This solution requires Python to run.
The solution presented here was coded in Python, and is targetted for Python 3. However, it is backwards compatible with Python 2 as well. No external modules/packages/libraries are required to run this as only the following default Python modules are used:
- csv: To open and read the
log.csv
file sequntially. - datetime: To manipulate/parse dates and times.
- collections: To use the specialized container data structure subclass,
OrderedDict
. - sys: To access variables passed from
run.sh
, the input files and output file location.
The run.sh
script attempts to determine if the command python3
exists on the machine running the script. If python3
exists, the python script is run using the python3
command. If the command is not found however, a fallback onto python
is used. This is because Python 3 is the preferred version for running this script as it alows for greater efficiency.

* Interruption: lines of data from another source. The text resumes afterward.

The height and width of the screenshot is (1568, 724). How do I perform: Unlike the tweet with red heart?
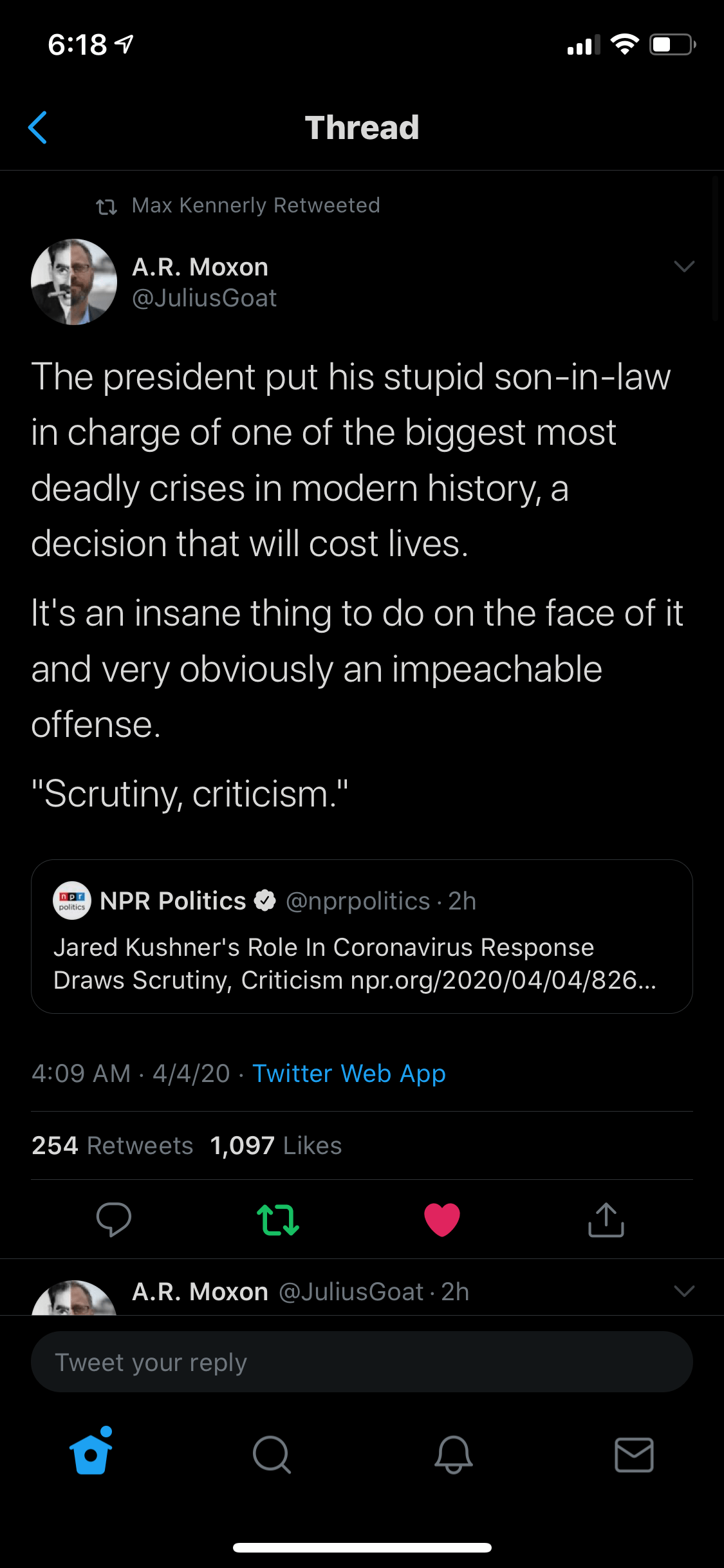coord(442,1219)
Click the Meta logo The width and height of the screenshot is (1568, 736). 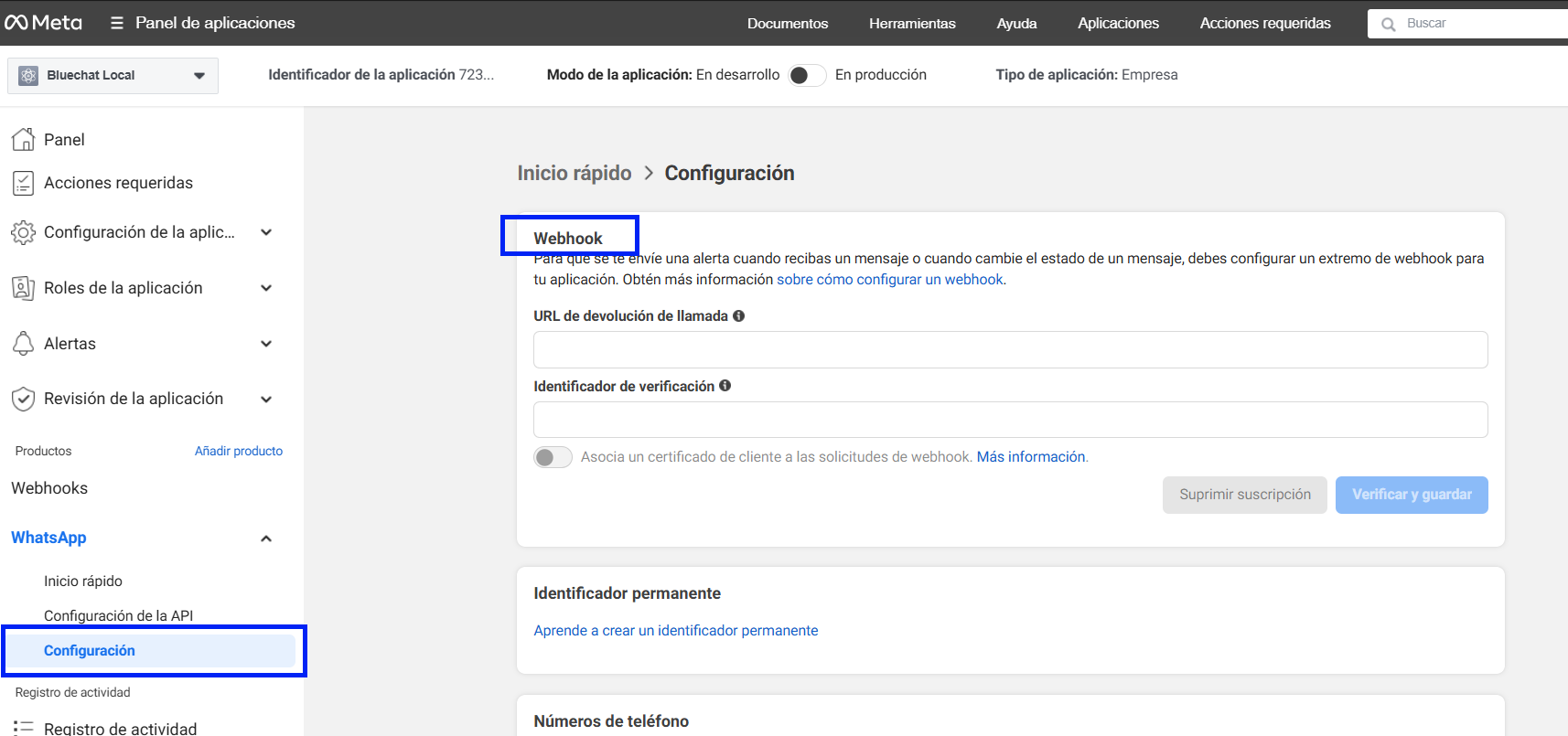43,23
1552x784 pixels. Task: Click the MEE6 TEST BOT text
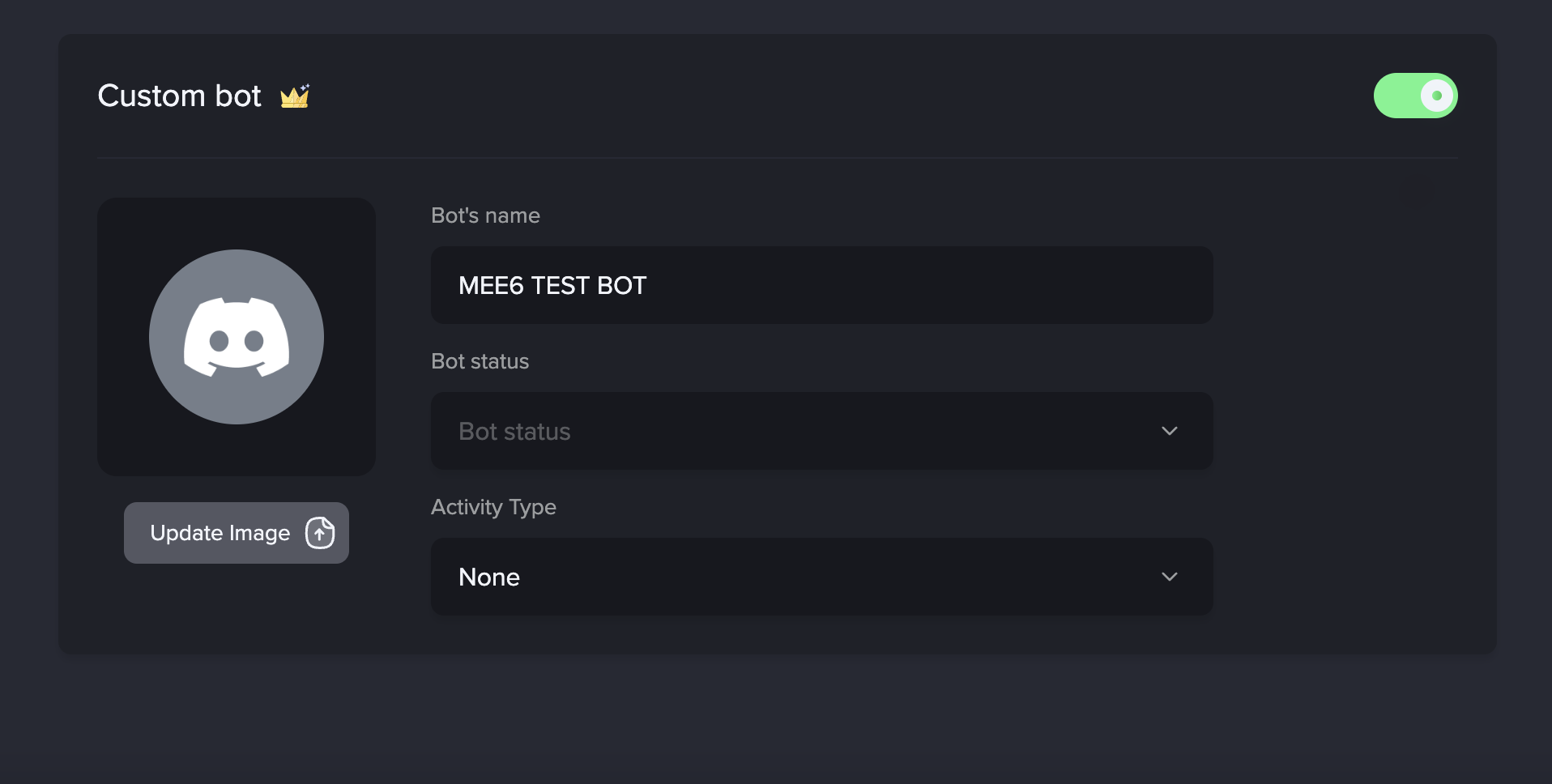pos(552,286)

Currently, an ordered dictionary is used to log all sessions. An ordered data structure was used to preserve the order in which the IP addresses are logged in the original server log file. It was observed that the example log.csv records were first ordered by time then IP address. However, the specifications of this challenge ONLY explicitly mentioned that the log file was ordered by date/time and nothing was mentioned about the order of the IP address. Thus, to follow the specifications of this challenge, the assumption that IP address is ordered as well was not taken into account when solving this challenge. As such, this ruled out the use of faster non-ordered data structures such as hash tables.
This solution iterates over the CSV log file line by line. This sequential approach was determined to be the best method for two reasons:
1. Processing of the sessions happens chronologically with time, with one IP address being able to have multiple sessions.

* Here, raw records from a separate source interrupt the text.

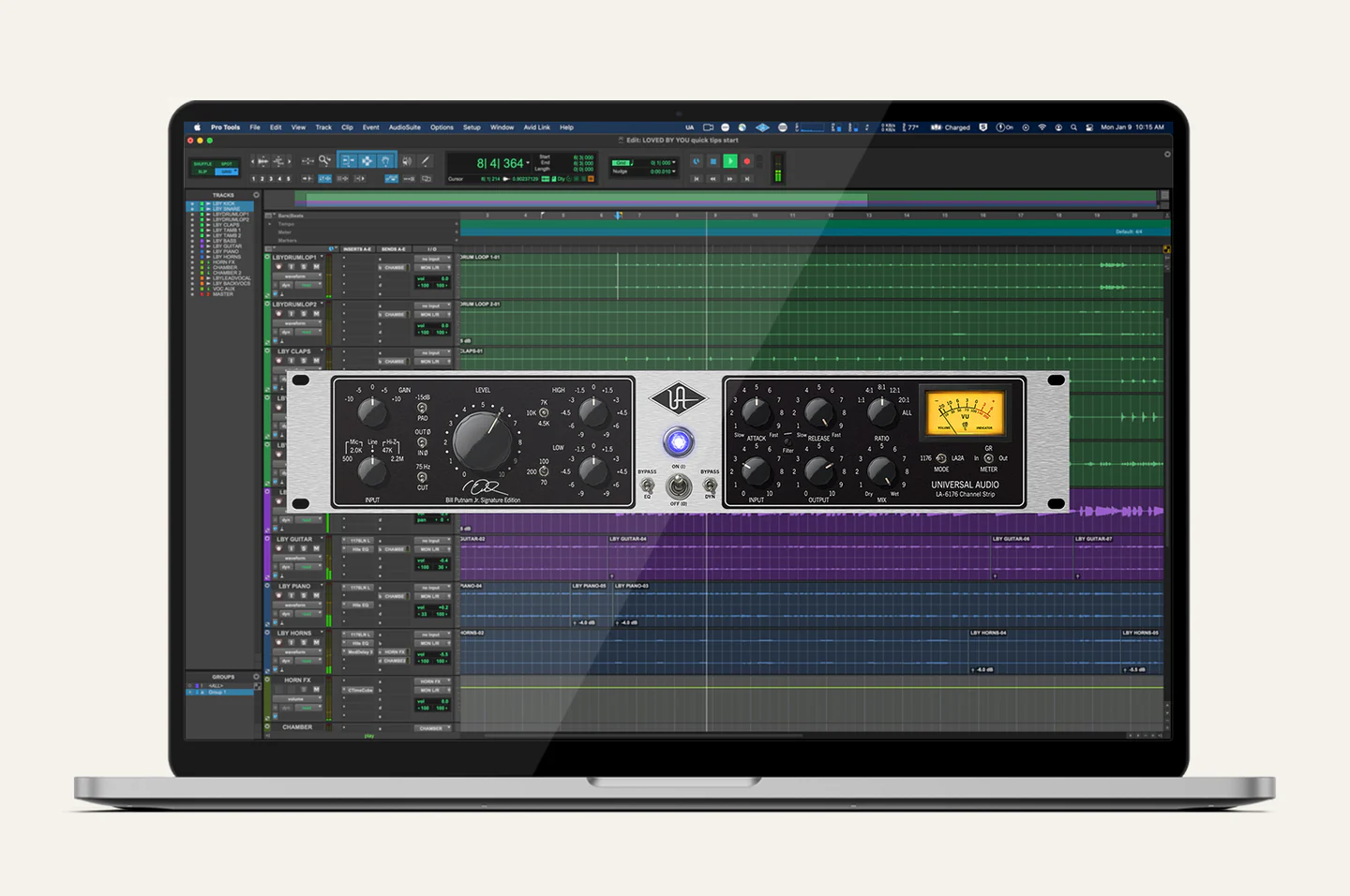The height and width of the screenshot is (896, 1350).
Task: Mute the LBY GUITAR track
Action: (316, 549)
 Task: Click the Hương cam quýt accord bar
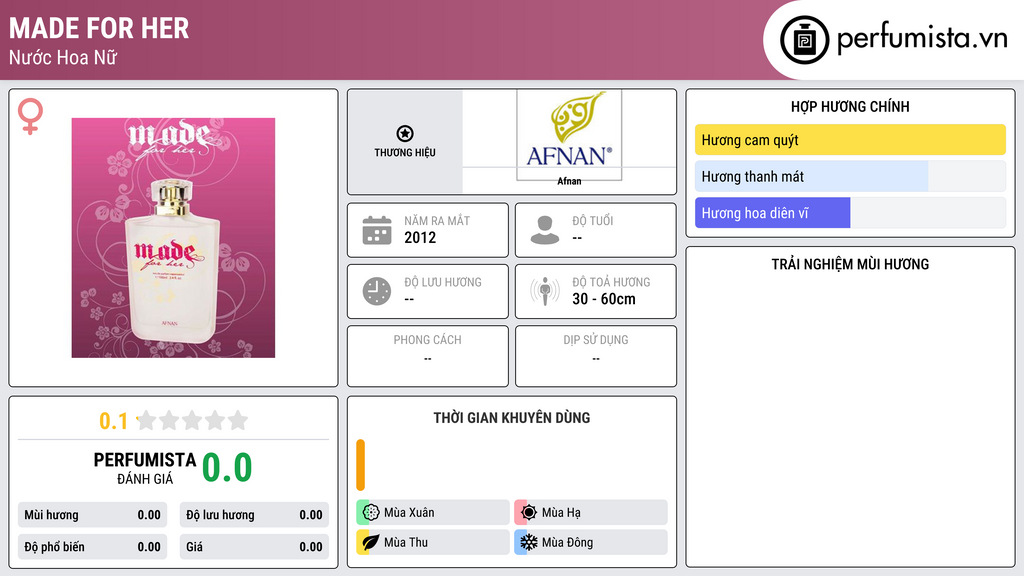850,140
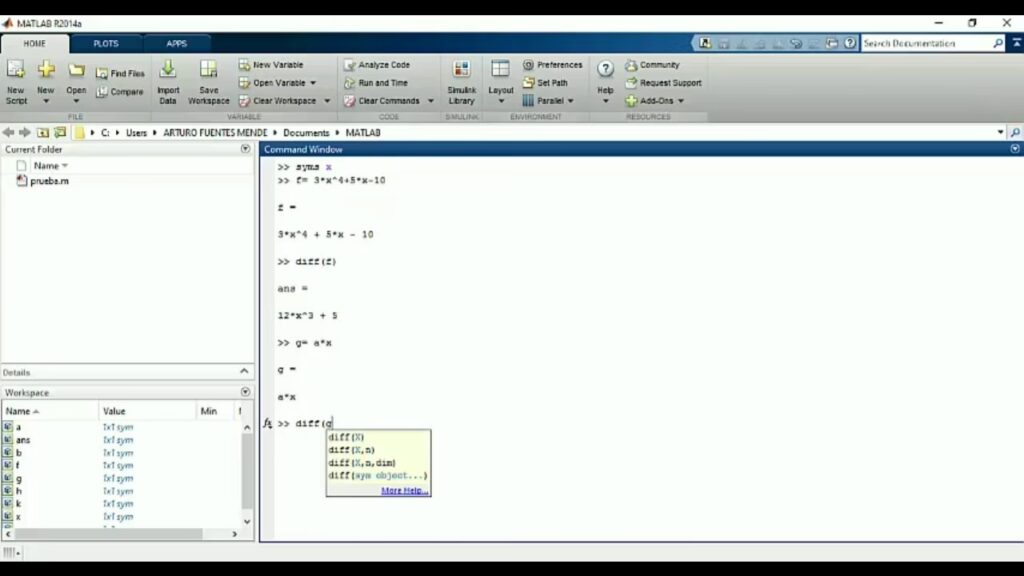
Task: Open the Simulink Library
Action: (461, 72)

2. Data is intended to be streaming for a frontend/dashboard to display.
As the log.csv file is to be processed row-by-row, it doesn't make sense to import it into memory before processing it row-by-row. The csv
module in Python allows the reading of CSVs row-by-row and was used. A SQL query did not seem possible as well, thus copying the log.csv file into a database and then being queried was ruled out. Furthermore, in the Implementation details section of the challenge's ReadMe, it states "as you process the EDGAR weblogs line by line...." thus further indicating that this challenge is intended for us to sequentially process the log file.

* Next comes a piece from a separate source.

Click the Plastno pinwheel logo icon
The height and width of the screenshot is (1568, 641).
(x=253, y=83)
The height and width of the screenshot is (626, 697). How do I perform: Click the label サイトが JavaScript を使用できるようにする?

As each line is read by the csv reader, it logs the IP address, date/time and number of files opened (always 1 in each iteration as each line in the log.csv is 1 file) as a list into an ordered dictionary. The key for the ordered dictionary is the IP address, while the value is a list of the other output fields of sessionization.txt
. If the IP address is already present in the ordered dictionary, the script just updates the IP's time and file counter by 1. This script does not take into account the cik
, accession
and extention
fields in the log.csv file as every document opened is always considered as one webpage request as per the FAQ section in the challenge's ReadMe. Each interaction also checks to see if any sessions have ended by comparing the latest time with every last log time for each IP address. If any session has ended, it is written to sessionization.txt
and the record is then deleted from the ordered dictionary. At the end of interating over the csv rows, all remaining entries in the ordered dictionary are written out as all sessions are considered to have ended at the end of the log.csv file.
If we can assume that the EDGAR log file is ordered by date/time then IP address (which was not explicitly specified), we can forgo an ordered dictionary and implement a similar approach but using a non-ordered dictionary - ie. hash tables. This would improve efficiency as OrderedDict
maintains a doubly linked list that orders the keys according to insertion order. This means that OrderedDict
can be more than twice as large as a normal dictionary thereby having a larger memory overhead. The final sessionalization.txt
in this scenario would then have to be ordered by time and IP address to produce the same output, given that we can assume that IP address is also sorted.